- MATERIAL PROVIDED:
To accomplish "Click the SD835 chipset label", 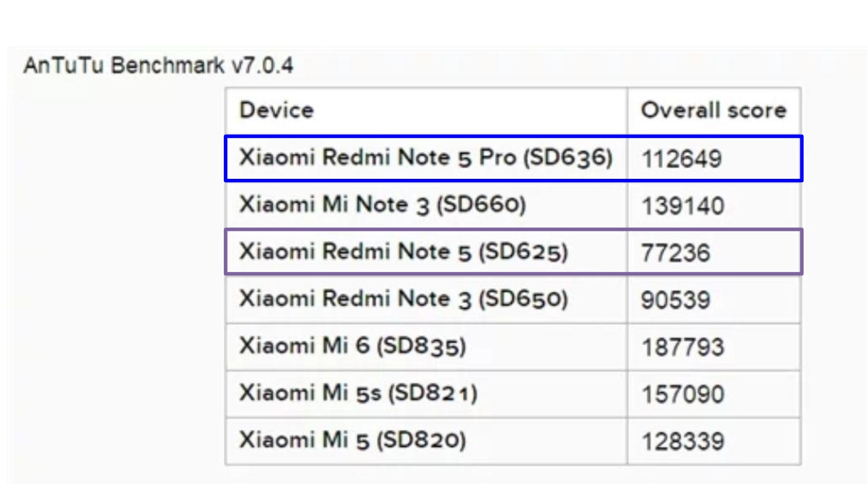I will point(421,346).
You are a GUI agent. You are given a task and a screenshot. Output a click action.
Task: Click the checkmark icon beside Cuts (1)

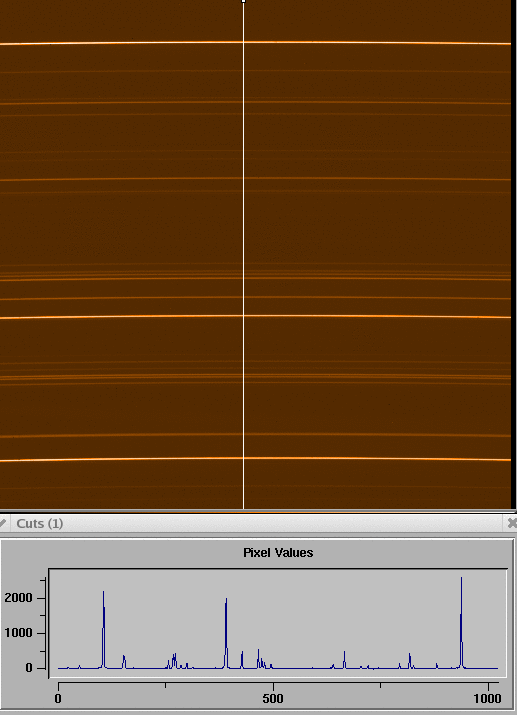(3, 523)
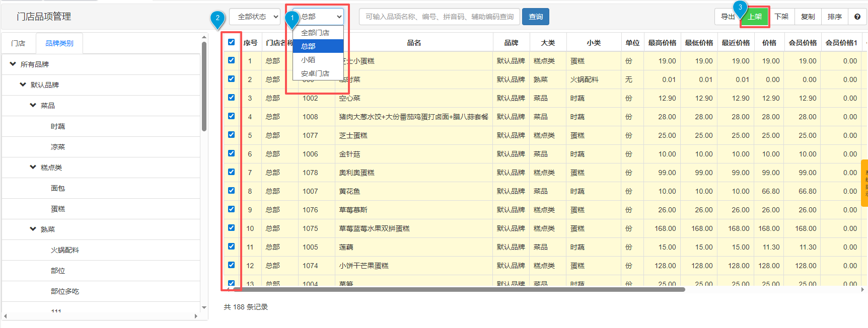Select 火锅配料 in the brand tree
Screen dimensions: 868x328
[x=65, y=250]
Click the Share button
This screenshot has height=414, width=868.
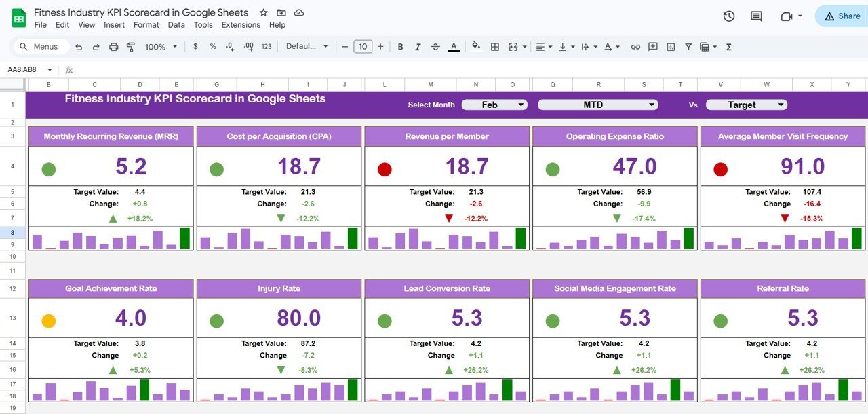[840, 16]
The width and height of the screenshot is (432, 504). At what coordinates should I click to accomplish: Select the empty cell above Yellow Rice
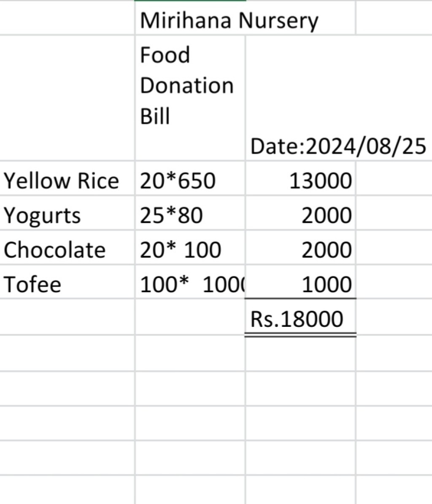pos(67,98)
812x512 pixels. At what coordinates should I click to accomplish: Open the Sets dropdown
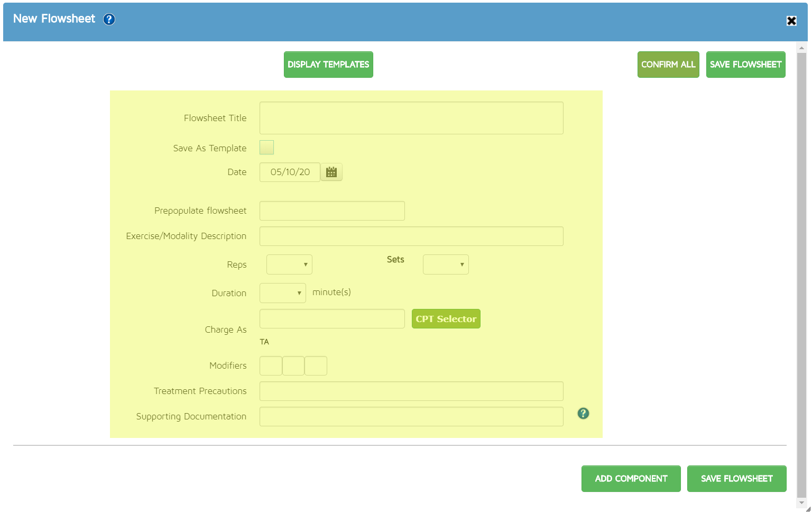tap(446, 264)
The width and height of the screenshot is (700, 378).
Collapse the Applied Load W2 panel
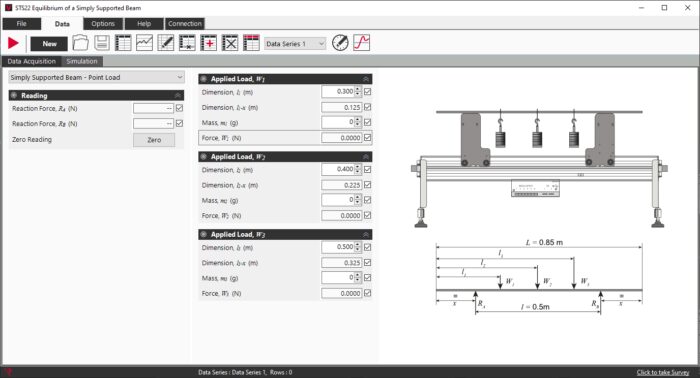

- EXERCISE AIM: What is needed is an exact copy of every line from the one with "The width and height of the screenshot is (700, 378)." to the end of the listing above, with the pictures left out.

- OUTPUT FOR THIS TASK:
The width and height of the screenshot is (700, 378).
Collapse the Applied Load W2 panel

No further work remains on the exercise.